While en route the Sea Fury pilot broadcast on a common frequency, and the Cessna pilot responded with his position. The Sea Fury pilot made visual contact with the Cessna, which was ahead and to his left. He broadcast to the Cessna pilot that he would pass low and to the left. The Cessna pilot responded that it would be a good picture. The Sea Fury pilot replied that probably not due to the speed differential; the Sea Fury airspeed was about 200 miles per hour. The Sea Fury pilot proceeded on a path that he thought would allow adequate separation; however, as he was passing the Cessna, he felt and heard a thump and he realized that the two airplanes had collided. He pulled up and looked over his shoulder and he observed the Cessna inverted and going down.
The Sea Fury pilot stated that he concentrated on flying his airplane, and initiated a climb, and conducted a controllability check to determine that he could control the airplane in the current configuration. He wanted to avoid populated areas, so he continued toward his home airport. While en route he contacted company personnel, who decided to fly another company airplane to meet and examine the Sea Fury's condition. The Sea Fury pilot lowered the landing gear, and did a controllability check to include turns. He lowered the flaps, and repeated the testing. He reduced airspeed to a landing compatible speed of 130 mph, and checked controllability again. Determining that he had adequate control to land, he made a full stop landing at his home airport.

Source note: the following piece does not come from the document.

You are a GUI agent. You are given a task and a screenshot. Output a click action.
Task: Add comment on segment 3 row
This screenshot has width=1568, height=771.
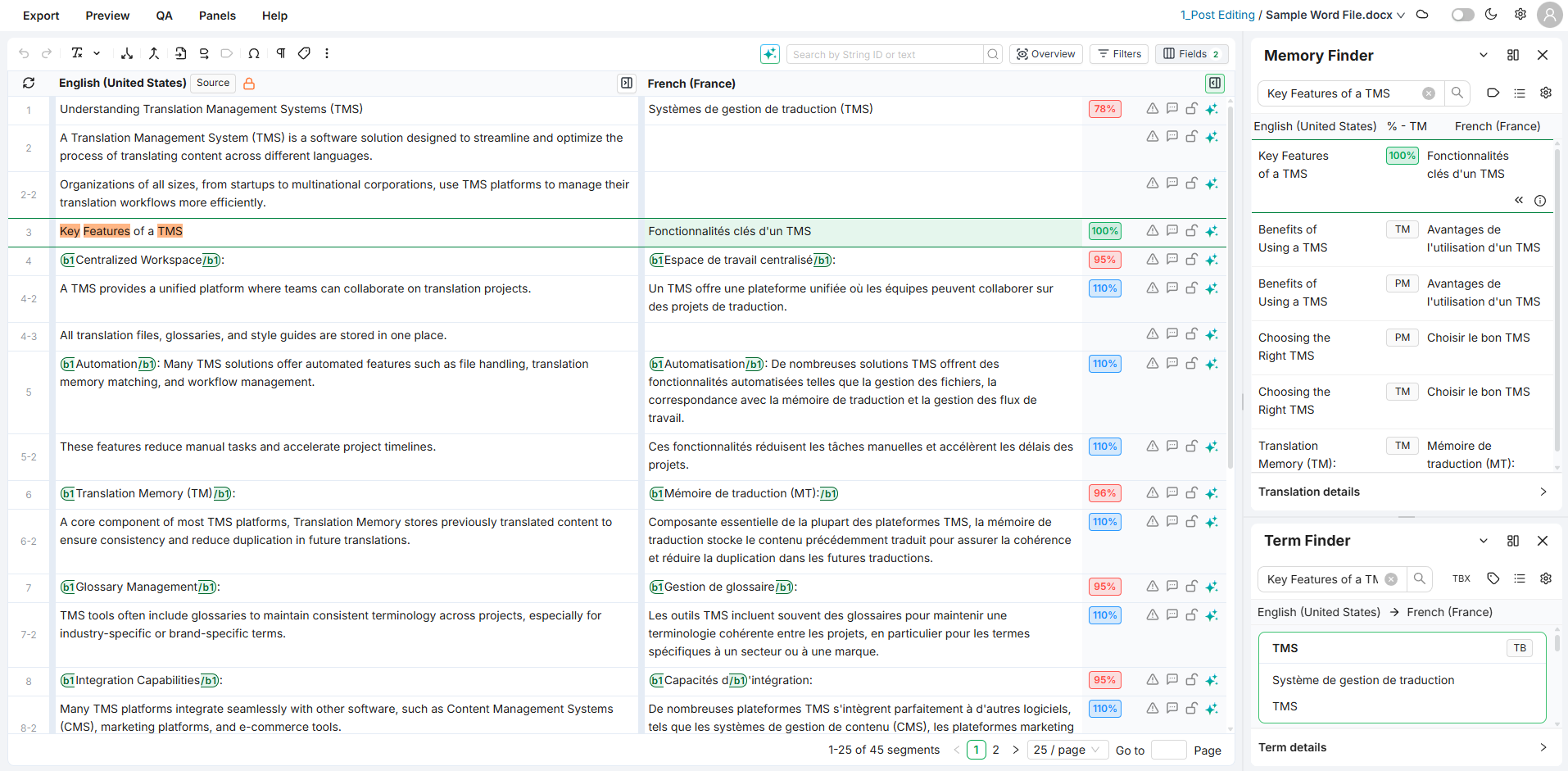(x=1171, y=231)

The Sea Fury is silver in color and the Cessna has blue wingtips with blue paint on the leading edge of both wings, on top of the cowling, and along the sides of the fuselage.
During the postaccident examination of the Sea Fury it was noted that the top remaining portion of the vertical stabilizer was crushed aft and down with blue paint transfer marks on the aft portion of the remaining metal. The operator reported that the missing vertical stabilizer section was about 12 inches long. The rudder had crush damage. The right elevator separated outboard of the middle hinge and about 3 feet of the elevator was missing. About 3 feet of the outboard section of the right horizontal stabilizer was missing. The outboard fracture surface was jagged and angular, and the upper surface had crushed inboard in an accordion fashion. Blue paint transfer marks and scratches were observed on the upper surface and within the folds of the metal.
The Cessna descended into San Pablo Bay, and the wreckage was retrieved on April 30. The recovered wreckage consisted of the fuselage and the engine. The left wing was not located. The propeller separated from the crankshaft, and was not located.